Pydantic Evals
Use Pydantic Evals to evaluate your LLM app for a simple question-answering task.
Log your results to Arize to track your experiments and traces.
Install dependencies
!pip install -q pydantic-evals "arize[Tracing]" arize-otel openai openinference-instrumentation-openai
Setup API keys and imports
from openai import OpenAI
from pydantic_evals import Case, Dataset
from getpass import getpass
import os
SPACE_ID = globals().get("SPACE_ID") or getpass(
"🔑 Enter your Arize Space ID: "
)
API_KEY = globals().get("API_KEY") or getpass("🔑 Enter your Arize API Key: ")

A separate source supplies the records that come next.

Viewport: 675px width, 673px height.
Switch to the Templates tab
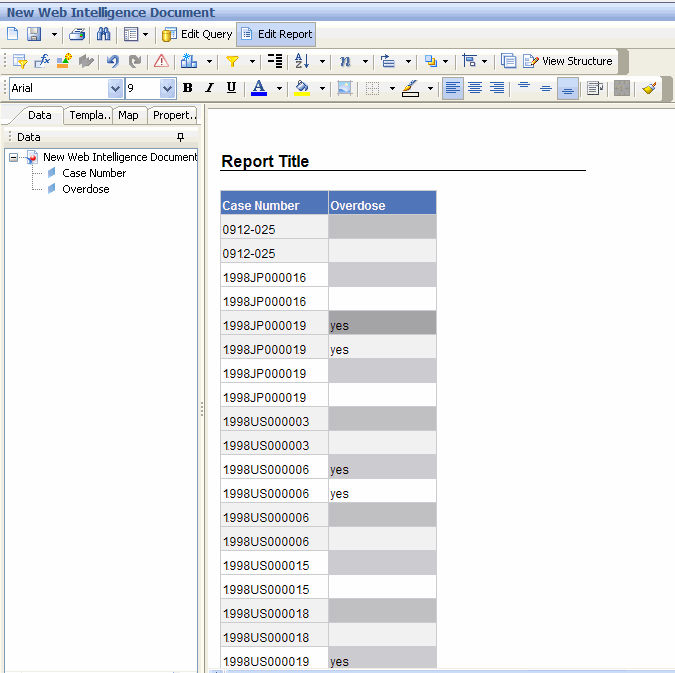point(89,115)
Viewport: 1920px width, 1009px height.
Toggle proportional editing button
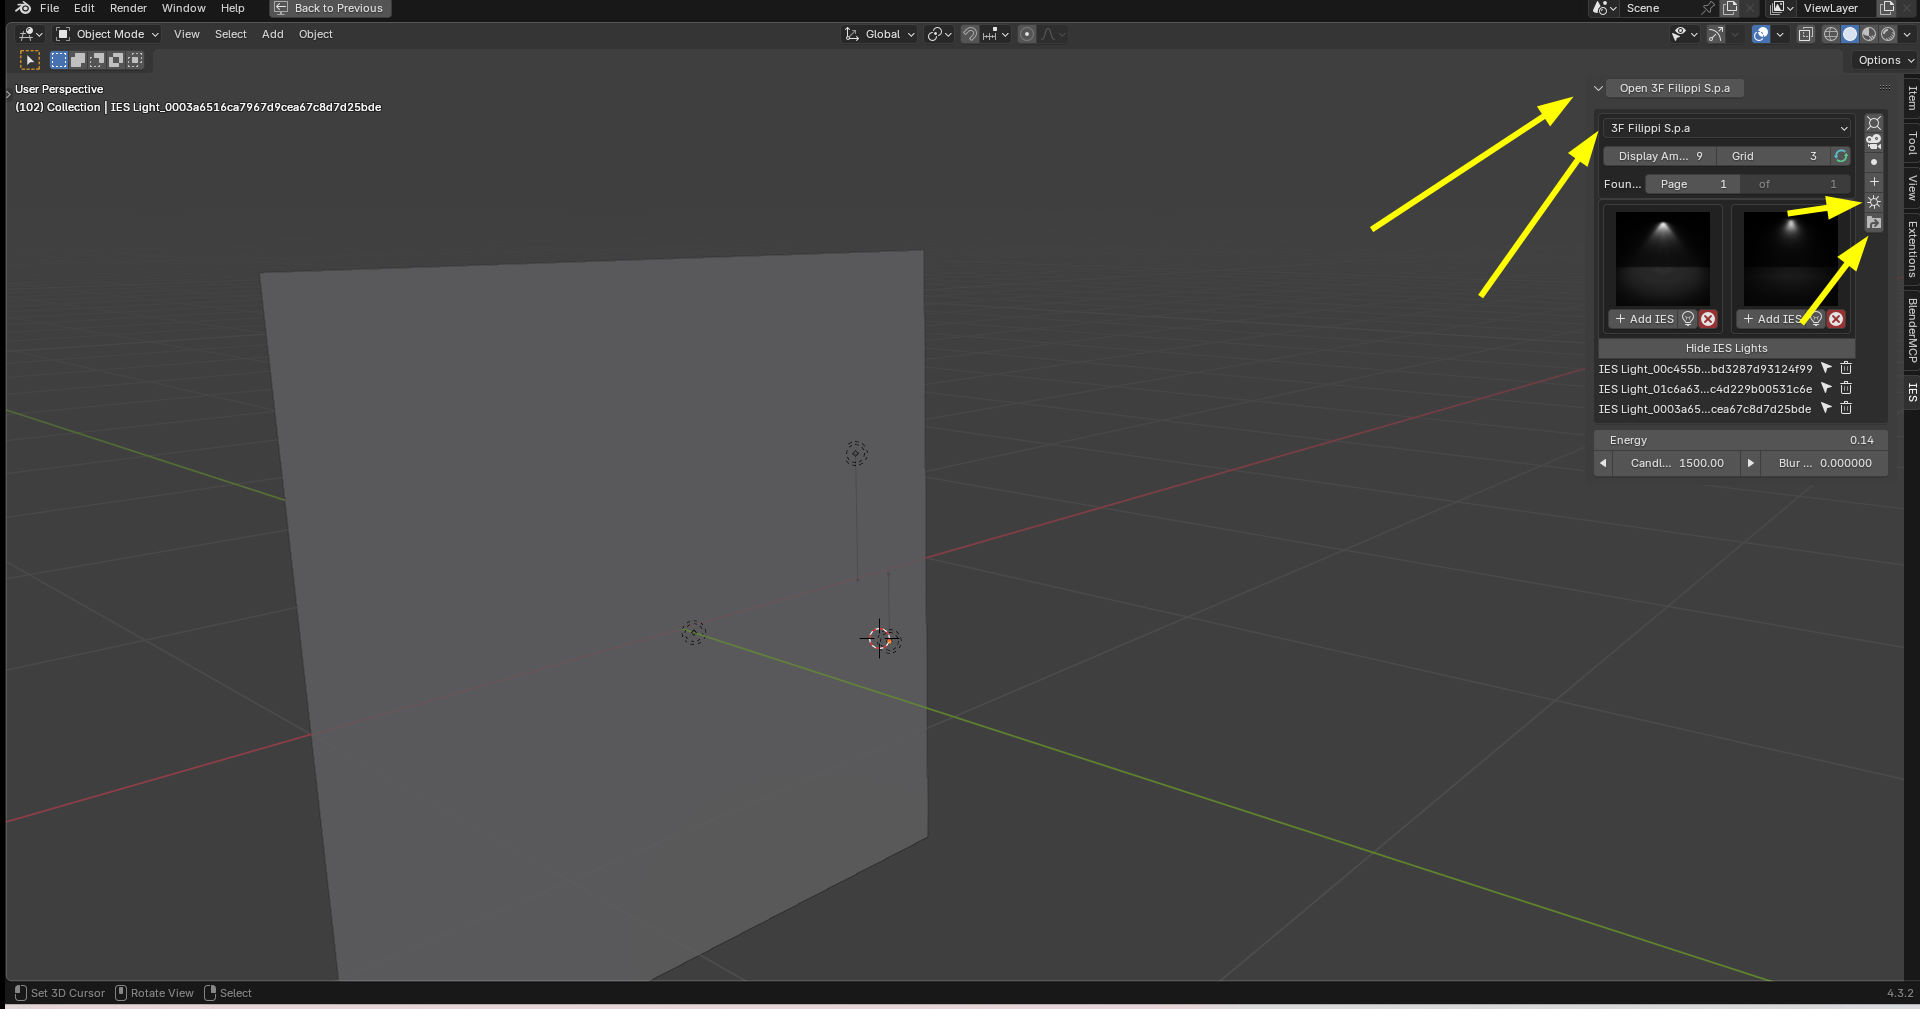[1027, 34]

OPENAI_API_KEY = globals().get("OPENAI_API_KEY") or getpass(
"🔑 Enter your OpenAI API key: "
)
os.environ["OPENAI_API_KEY"] = OPENAI_API_KEY
Setup Arize
Add our auto-instrumentation for OpenAI using arize-otel.
from arize.otel import register
tracer_provider = register(
space_id=SPACE_ID,
api_key=API_KEY,
project_name="pydantic-evals-tutorial",
)
from openinference.instrumentation.openai import OpenAIInstrumentor
OpenAIInstrumentor().instrument(tracer_provider=tracer_provider)
Define the Evaluation Dataset
Create a dataset of test cases using Pydantic Evals for a question-answering task.
Each Case represents a single test with an input (question) and an expected output (answer).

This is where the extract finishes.